STILL SMILING—Ray Lewis smiles during a media availability after an NFL wild card playoff football game against the Indianapolis Colts, Jan. 6, in Baltimore. The Ravens won 24-9. (AP Photo/Patrick Semansky)
by David Ginsburg
AP Sports Writer
BALTIMORE (AP)—After dancing before and after the game and making a team-high 13 tackles in between, Ray Lewis took a lap around the stadium to thank the fans of Baltimore for their support over the past 17 years.
It was an unforgettable afternoon for the 71,379 in attendance, players from both teams and most of all, the man in the middle.
Lewis intends to retire after the Ravens complete their playoff run. On Sunday, he did his part to ensure that his last home game wouldn’t also be the final chapter of his NFL career.
“I knew how it started, but I never knew how it was going to end here in Baltimore,” Lewis said. “For it to go the way it went today, I wouldn’t change nothing. There were so many moments, so many fans, just the things that were said. The tears that I saw from people, and I was trying to hold it in myself trying to play a game.
“Just a very, very, very emotional day,” Lewis said.
Deftly battling his emotions and opposing linemen, Lewis helped the Ravens beat the Indianapolis Colts 24-9 in the opening round of the playoffs. Although the 37-year-old middle linebacker dropped a sure interception, his performance — and the emotional lift it provided — was a key component of the victory.
Lewis finished up by entering on offense, 15 yards behind the line of scrimmage as Baltimore ran a kneel-down to wrap up the game. As the clock ticked down to 0:00, he broke into his trademark dance.
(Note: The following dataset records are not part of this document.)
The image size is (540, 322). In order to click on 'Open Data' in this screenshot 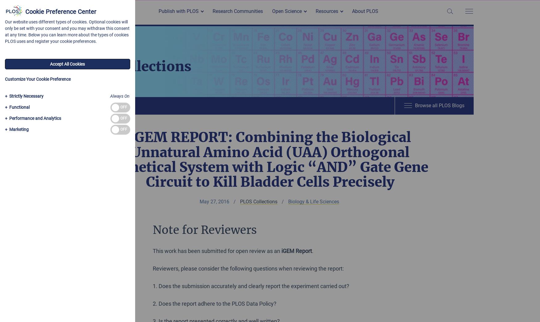, I will do `click(285, 42)`.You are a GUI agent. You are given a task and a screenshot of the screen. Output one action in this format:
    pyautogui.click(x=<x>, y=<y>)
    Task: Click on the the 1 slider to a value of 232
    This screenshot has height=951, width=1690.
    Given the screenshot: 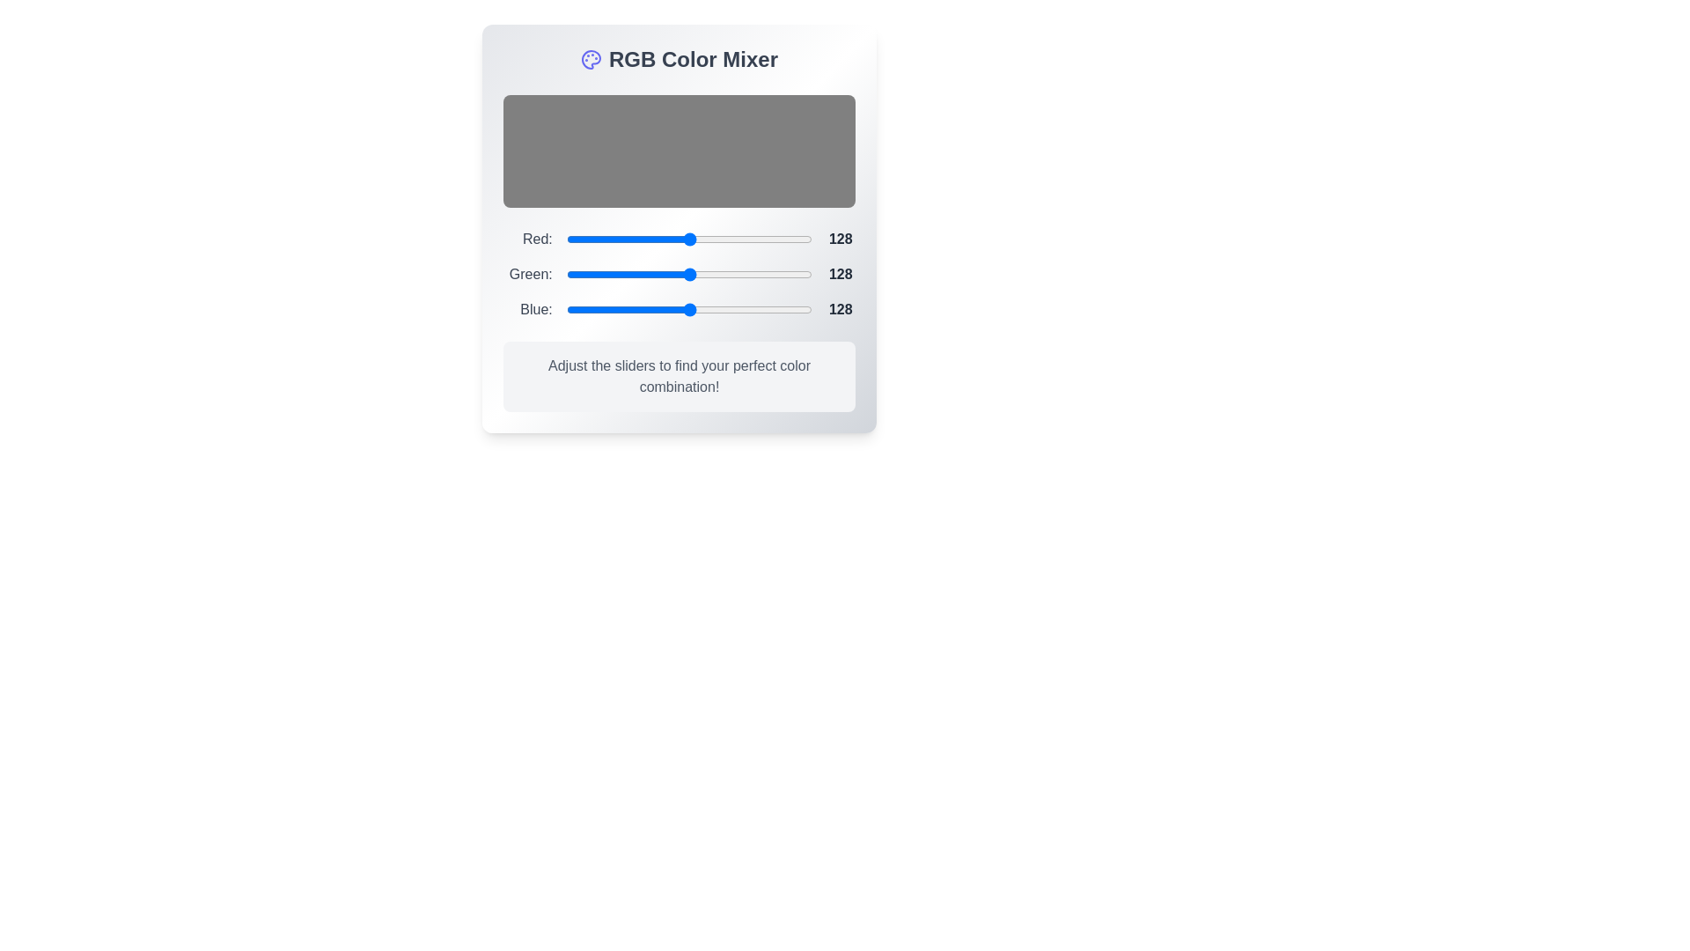 What is the action you would take?
    pyautogui.click(x=799, y=275)
    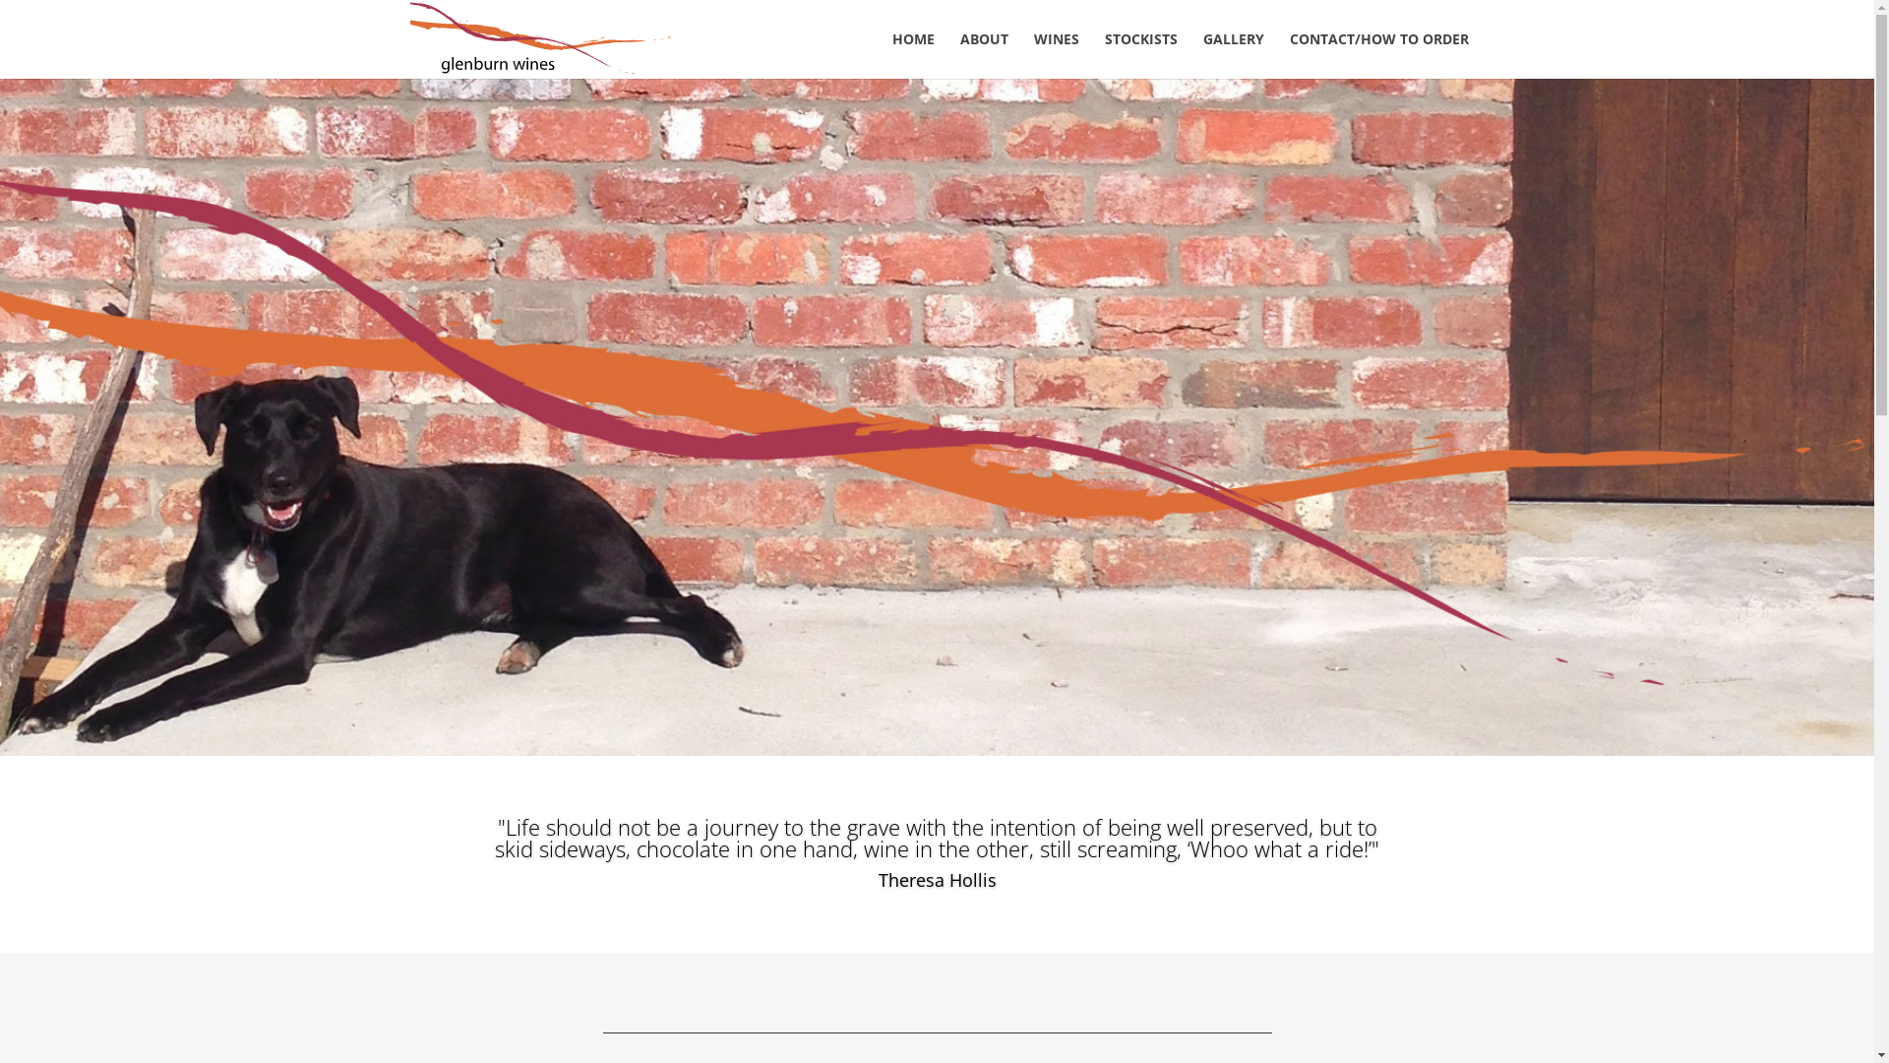 This screenshot has width=1889, height=1063. Describe the element at coordinates (1055, 54) in the screenshot. I see `'WINES'` at that location.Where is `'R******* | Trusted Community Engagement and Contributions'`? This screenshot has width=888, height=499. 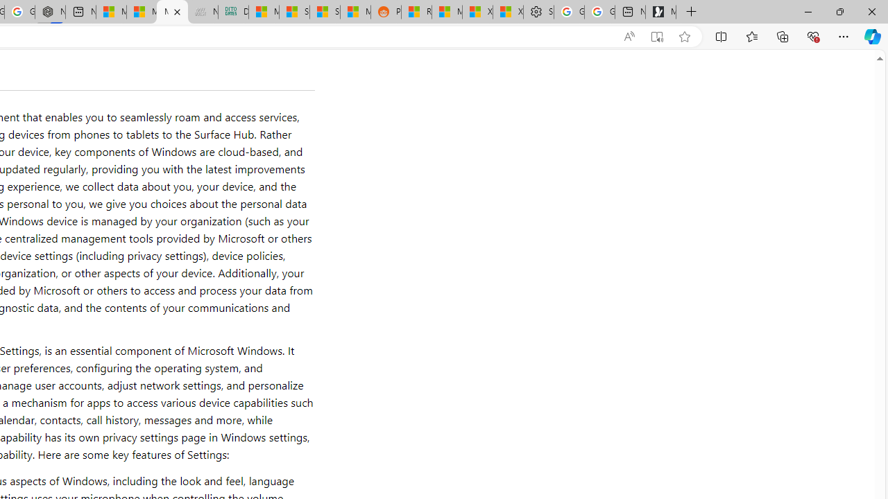 'R******* | Trusted Community Engagement and Contributions' is located at coordinates (415, 12). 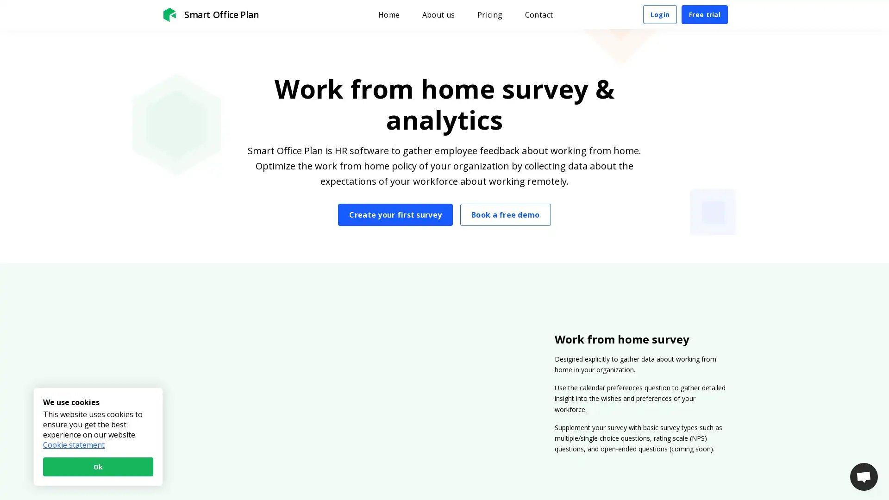 I want to click on Ok, so click(x=98, y=467).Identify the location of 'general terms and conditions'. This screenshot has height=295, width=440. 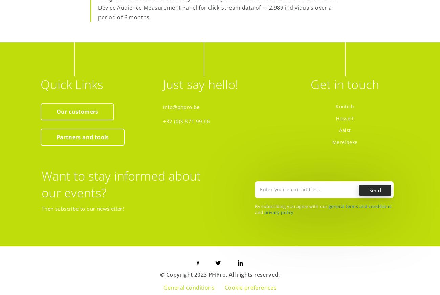
(328, 205).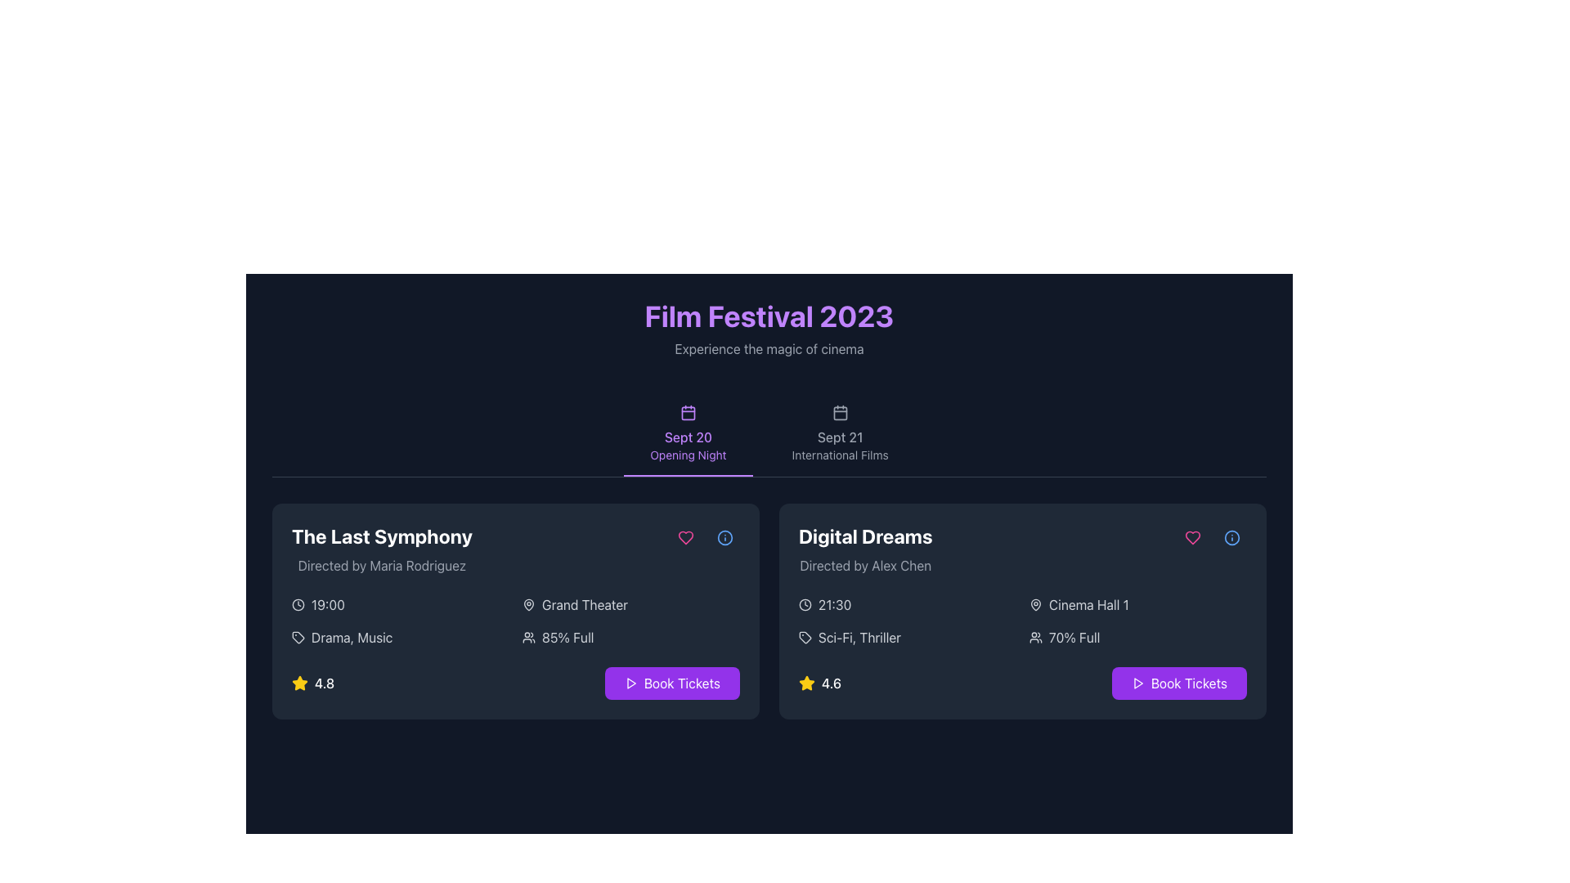  I want to click on text element displaying '19:00' which is located within a dark rectangular card, positioned to the left of 'Grand Theater' and beneath 'The Last Symphony', so click(327, 605).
“It was a neat moment, wasn’t it?” Ravens coach John Harbaugh said.
Wearing a brace on his right arm, Lewis played for the first time since tearing his right triceps on Oct. 14 against Dallas. He had seven tackles in the first half, including one in the Indianapolis backfield on running back Vick Ballard during a blitz.
Baltimore will next travel to Denver to face the top-seeded Broncos on Saturday.
There was some question as to how long Lewis would last in his first game action in three months. But the aged warrior appeared as fresh as the day he played his first game back in 1996.
“He was himself. He was the same guy you’ve seen for the last 17 years,” teammate Cary Williams said. “He was the guy who led the huddle, just like always. We followed right behind him because we believe in him.”
With Lewis leading the way, the Ravens held the Colts without a touchdown. It was only the second time this season that Indianapolis failed to score in double figures.
As the clock approached the two-minute warning, fans behind the Baltimore sideline chanted in unison, “Thank you, Ray!”
Then, with 1:57 left, the scoreboard aired a montage of Lewis’ finest plays, including several crushing hits. He responded by clasping his hands together over his head, tapping his heart and waving.
Minutes before the opening kickoff, Lewis thrilled the sellout crowd during introductions by coming out of the tunnel and gyrating to the tune “Hot in Herre.”
The players were captivated by the scene, too.
“I’m sure everyone was affected by it,” Ravens wide receiver Anquan Boldin said. “We all wanted to play for him and make sure it wasn’t his last game.”
Lewis does the dance only before home games, and this was Baltimore’s last this season at M&T Bank Stadium. Asked if he might consider a reprise if the Ravens reach the Super Bowl, he sheepishly declined comment.
After concluding pre-game warmups, Lewis addressed the entire team on the 5-yard line. After his short speech, Lewis hugged a few teammates, mingled with family members beyond the end zone and jogged to the sideline, where he engaged in a lengthy embrace with NFL Commissioner Roger Goodell.
Thousands of fans were wearing No. 52 jerseys. Lewis has been a fan favorite in Baltimore since he was selected in the first round of the Ravens’ initial draft in 1996.
Lewis was elected to 13 Pro Bowls and is a two-time NFL Defensive Player of the Year. He told his teammates on Wednesday, “This will be my last ride.”
One fan in the crowd had a sign that read: “Let’s Ride To New Orleans,” site of the Super Bowl. Two more wins, and the Ravens will be there.